| Maitreya
Biographical
Maitreya is the name of the future Buddha. In one of the works included
in the Pali canon, the Digha Nikaya, a prophecy is put into the
Buddha’s mouth that after the decay of the religion another Buddha,
named Metteyya, will arise who will have thousands of followers instead
of the hundreds that the historical Buddha had. This is the only mention
of the future Buddha in the canon. For some centuries we hear nothing
more about him. But when, in the period just before and after the Christian
era, some Buddhists began to write in Sanskrit instead of Pali, they composed
new works in which Maitreya (the Sanskrit form of Metteyya) is more often
mentioned, and details are given as to his birthplace and history.

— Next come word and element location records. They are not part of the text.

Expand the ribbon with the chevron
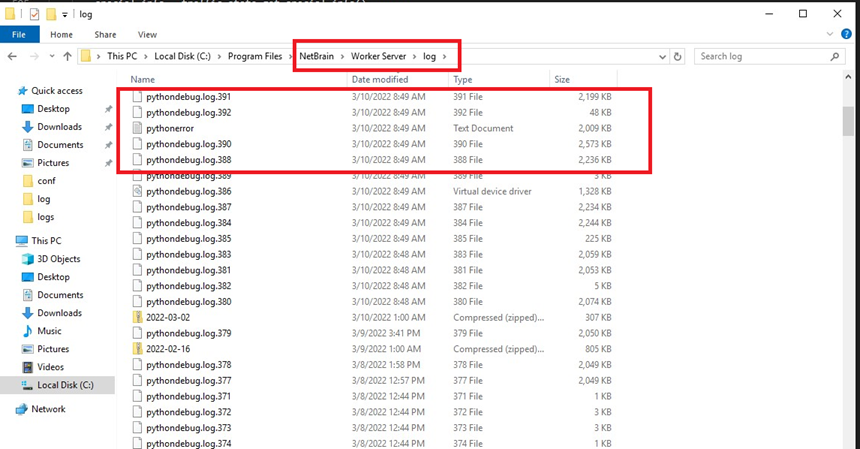The image size is (860, 449). pyautogui.click(x=831, y=34)
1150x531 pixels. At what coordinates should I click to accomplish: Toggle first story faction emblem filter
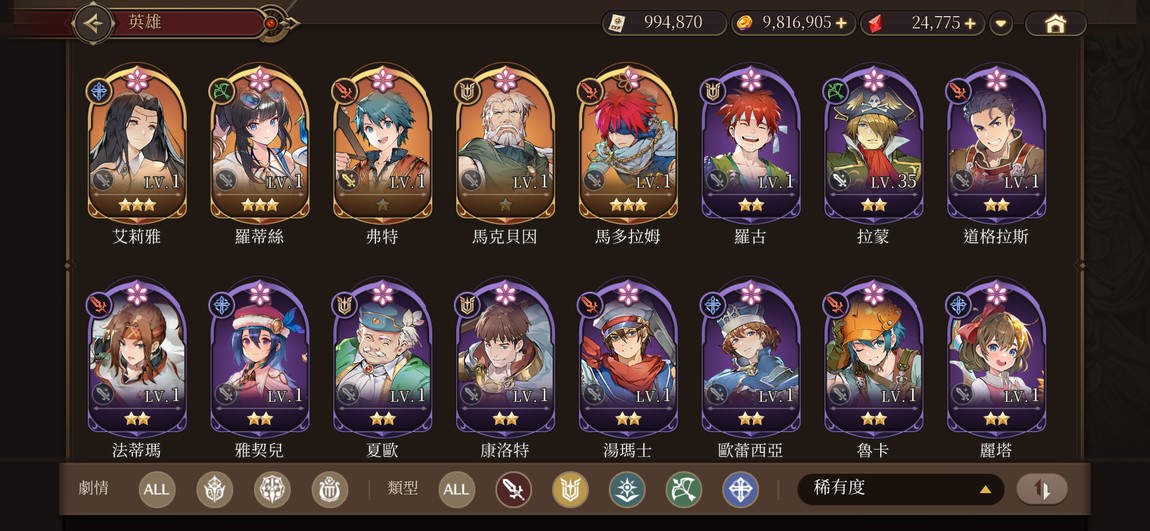coord(215,490)
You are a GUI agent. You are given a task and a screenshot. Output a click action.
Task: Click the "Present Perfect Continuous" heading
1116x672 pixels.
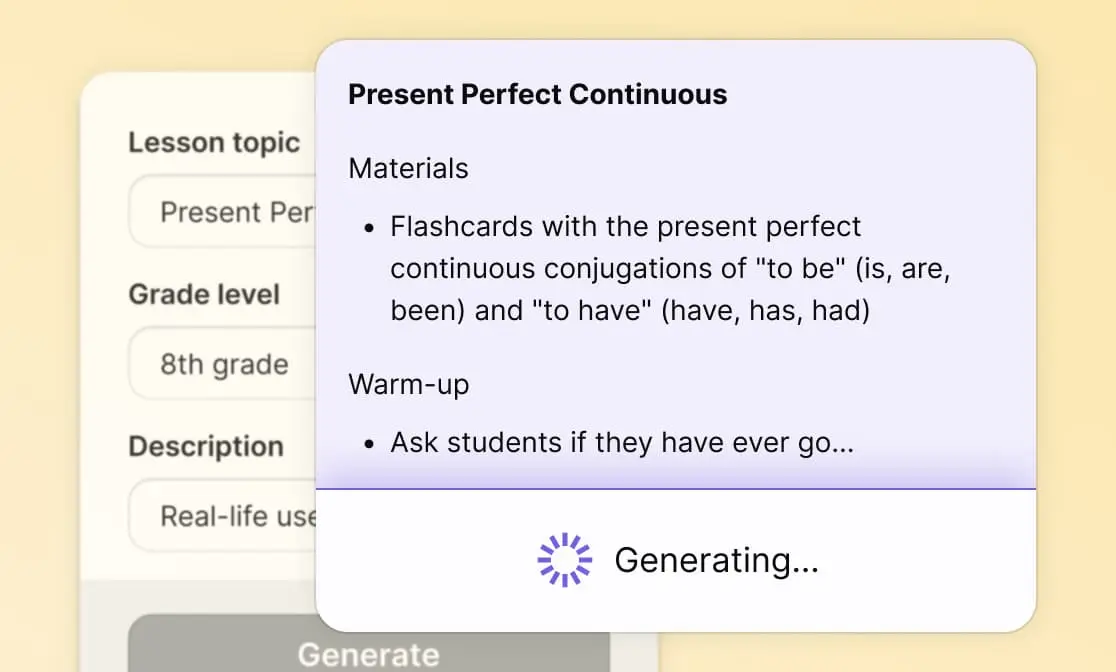537,95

These
are entirely devised in imitation of the details of the life of the historical
Buddha, and have no independent value. Only the names differ. The document
in which the original prophecy occurs was put together at some date during
the 1st century after the Buddha’s death. It is impossible to say
whether tradition was, at that time, correct in attributing it to the
Buddha. But whoever chose the name (it is a patronymic or family, not
a personal name), had no doubt regard to the etymological connexion with
the word for 'love', which is Metta in Pali. This would only be one of
those punning allusions so frequent in Indian literature. Long
afterwards, probably in the 6th or 7th century, a reformer in south India,
at a time when the incoming flood of ritualism and superstition threatened
to overwhelm the simple teaching of the earlier Buddhism, wrote a Pali
poem, entitled the Anagata Vamsa. In this he described the golden
age of the future when, in the time of Metteyya, kings, ministers, and
people would vie one with the other in the maintenance of the original
simple doctrine, and in the restoration of the good times of old. The
other side also claimed the authority of the future Buddha for their innovations.
Statues of Maitreya are found in Buddhist temples, of all sects, at the
present day; and the belief in his future advent is universal among Buddhists.